Os pequenos ranchos eram as moradas de changadores, peões, pescadores e outros mestiços gaúchos acostumados a toda a lida. As pessoas que se estabeleceram no local, seguiram com a mesma fé. Sempre acreditando que, naquela parte da costa do rio, exatamente onde a estátua foi encontrada, seria um lugar abençoado, quase que como um lugar santo, ungido pela própria avó do menino Jesus. E por isso, cada vez mais homens e mulheres resolveram se estabelecer naquele passo em definitivo, cravando no chão as raízes de suas vidas. Pois ali, estariam para sempre protegidas das enchentes e dos ataques das tribos indígenas e dos castelhanos.
O pequeno vilarejo virou lugar de parada dos sesmeiros que chegavam e dos tropeiros que partiam.
Um ponto de encontro de contrabandistas do Uruguai e Argentina e paradouro de soldados portugueses e espanhóis que ansiavam pela morte.
Na época das enchentes, o passo virava um paradouro de embarcações que ali faziam o desembarque de mercadorias que vinham de Buenos Aires e das balsas de toras e pranchões que desciam de São Borja. E nas épocas de seca, uma benção da santa se jogava por sobre as pedras negras da margem do rio. Era chegada a época do vau, os meses em que o rio baixava o nível de suas águas, permitindo que naquele trecho se fizesse a travessia sem a necessidade de balsas.
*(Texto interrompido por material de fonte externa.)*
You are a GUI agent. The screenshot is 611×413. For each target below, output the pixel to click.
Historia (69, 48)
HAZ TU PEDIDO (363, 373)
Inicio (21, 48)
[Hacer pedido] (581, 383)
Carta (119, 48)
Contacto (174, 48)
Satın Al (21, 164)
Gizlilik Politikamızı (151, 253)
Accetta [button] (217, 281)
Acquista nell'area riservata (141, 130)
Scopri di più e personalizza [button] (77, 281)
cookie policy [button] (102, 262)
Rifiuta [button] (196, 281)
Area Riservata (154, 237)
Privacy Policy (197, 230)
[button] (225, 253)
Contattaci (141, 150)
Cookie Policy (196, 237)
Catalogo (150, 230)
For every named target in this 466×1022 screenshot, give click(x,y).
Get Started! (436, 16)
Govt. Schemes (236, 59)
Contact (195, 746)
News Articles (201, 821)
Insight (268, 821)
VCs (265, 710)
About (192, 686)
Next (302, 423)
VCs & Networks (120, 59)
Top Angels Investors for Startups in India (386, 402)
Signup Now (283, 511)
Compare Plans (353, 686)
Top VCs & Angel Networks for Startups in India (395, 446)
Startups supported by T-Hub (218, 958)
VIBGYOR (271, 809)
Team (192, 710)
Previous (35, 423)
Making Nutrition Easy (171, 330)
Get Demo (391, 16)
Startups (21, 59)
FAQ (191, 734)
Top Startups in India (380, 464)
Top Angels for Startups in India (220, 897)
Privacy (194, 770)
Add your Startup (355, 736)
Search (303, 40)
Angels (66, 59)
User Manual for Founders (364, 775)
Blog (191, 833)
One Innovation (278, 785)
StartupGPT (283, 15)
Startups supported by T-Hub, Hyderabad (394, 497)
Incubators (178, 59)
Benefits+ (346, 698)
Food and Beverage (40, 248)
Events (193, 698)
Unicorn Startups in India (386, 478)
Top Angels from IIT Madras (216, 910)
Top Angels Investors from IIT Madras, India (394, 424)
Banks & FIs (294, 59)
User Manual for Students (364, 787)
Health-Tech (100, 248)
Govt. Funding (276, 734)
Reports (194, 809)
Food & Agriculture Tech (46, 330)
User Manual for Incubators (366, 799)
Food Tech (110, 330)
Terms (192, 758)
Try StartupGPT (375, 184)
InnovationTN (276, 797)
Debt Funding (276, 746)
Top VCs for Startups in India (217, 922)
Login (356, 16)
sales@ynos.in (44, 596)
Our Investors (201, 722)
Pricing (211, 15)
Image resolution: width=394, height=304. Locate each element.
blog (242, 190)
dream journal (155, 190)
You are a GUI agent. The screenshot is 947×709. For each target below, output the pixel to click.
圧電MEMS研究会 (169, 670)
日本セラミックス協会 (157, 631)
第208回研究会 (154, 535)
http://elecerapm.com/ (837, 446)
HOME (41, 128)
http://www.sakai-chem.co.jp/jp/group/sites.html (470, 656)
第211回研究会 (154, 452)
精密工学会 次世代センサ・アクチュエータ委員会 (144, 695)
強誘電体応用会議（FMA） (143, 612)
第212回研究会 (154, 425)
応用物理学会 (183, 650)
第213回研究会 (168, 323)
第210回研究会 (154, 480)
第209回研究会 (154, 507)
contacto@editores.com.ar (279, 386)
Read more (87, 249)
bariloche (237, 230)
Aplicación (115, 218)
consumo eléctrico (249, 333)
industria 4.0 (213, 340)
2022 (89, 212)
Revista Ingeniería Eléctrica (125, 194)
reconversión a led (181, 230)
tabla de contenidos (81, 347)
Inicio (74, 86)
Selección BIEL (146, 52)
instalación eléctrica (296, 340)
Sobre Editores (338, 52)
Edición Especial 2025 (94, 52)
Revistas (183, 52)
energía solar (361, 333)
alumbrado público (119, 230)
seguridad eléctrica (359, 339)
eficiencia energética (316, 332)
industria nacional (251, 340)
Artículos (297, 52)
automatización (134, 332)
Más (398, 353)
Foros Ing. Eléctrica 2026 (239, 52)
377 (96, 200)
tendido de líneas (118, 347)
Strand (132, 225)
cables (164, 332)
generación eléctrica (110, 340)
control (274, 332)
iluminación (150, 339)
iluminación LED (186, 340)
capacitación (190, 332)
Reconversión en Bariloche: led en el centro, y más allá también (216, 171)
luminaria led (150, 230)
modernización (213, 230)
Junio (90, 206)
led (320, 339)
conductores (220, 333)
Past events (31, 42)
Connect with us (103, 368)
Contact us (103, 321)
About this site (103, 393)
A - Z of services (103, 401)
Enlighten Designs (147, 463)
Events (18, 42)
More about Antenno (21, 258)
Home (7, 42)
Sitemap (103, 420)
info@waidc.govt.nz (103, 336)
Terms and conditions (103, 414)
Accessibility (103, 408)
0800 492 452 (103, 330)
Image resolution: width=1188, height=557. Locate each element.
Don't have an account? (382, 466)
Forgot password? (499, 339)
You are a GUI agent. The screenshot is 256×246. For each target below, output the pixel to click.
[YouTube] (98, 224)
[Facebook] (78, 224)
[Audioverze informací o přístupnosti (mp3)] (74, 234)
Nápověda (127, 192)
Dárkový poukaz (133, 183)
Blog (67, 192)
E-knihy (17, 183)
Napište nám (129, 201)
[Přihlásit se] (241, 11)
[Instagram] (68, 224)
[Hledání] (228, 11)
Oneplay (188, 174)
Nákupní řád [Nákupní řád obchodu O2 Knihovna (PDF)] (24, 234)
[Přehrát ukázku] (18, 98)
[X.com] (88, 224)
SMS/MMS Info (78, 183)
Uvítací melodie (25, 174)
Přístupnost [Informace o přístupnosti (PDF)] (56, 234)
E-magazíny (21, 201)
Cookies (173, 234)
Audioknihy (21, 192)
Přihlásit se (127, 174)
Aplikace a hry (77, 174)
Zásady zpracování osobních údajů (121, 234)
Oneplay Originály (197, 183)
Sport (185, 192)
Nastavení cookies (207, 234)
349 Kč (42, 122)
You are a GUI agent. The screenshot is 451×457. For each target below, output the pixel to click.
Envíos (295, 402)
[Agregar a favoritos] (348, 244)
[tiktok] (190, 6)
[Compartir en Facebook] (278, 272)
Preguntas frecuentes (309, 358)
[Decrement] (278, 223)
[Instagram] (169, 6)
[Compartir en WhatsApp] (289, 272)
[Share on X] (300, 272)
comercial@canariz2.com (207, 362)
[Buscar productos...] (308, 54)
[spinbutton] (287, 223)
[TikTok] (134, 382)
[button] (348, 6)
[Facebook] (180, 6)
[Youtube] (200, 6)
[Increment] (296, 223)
Por vezes, quando o rio ficava muito baixo, era possível que animais e pessoas fossem andando, num piso de areia e pedras, até quase a sua metade. Os homens cruzavam com a água pelo peito, bastando uns poucos metros de nado pelo canal até o chão do outro lado. Nessas épocas, era por ali que cruzavam as eguadas xucras e os grandes rebanhos de gado manso. Nos dias de guerra, cruzavam também as tropas de soldados em direção à glória, assim como, as tropilhas de gentes em busca de vidas menos sofridas.
Com o passar dos anos, o pequeno vilarejo, que foi construído ao redor da imagem santa, ganhou um nome, ele ficou conhecido como o Passo de Sant’Anna. Tempos depois, com a fundação da cidade de Sant’Anna do Livramento, para se diferenciar da nova cidade, o lugar virou Sant’Ana Velha.
Pelos idos de 1840, devido outra grande enchente do Uruguai, o povoado precisou mudar de lugar, mas não abandonou a margem do rio. A vila subiu em romaria a correnteza, foi na direção do Imbaá. E no novo lugar ela cresceu e se tornou uma bela cidade, hoje chamada de Uruguaiana, misturando e comungando em seu nome, definitivamente, o rio e a santa.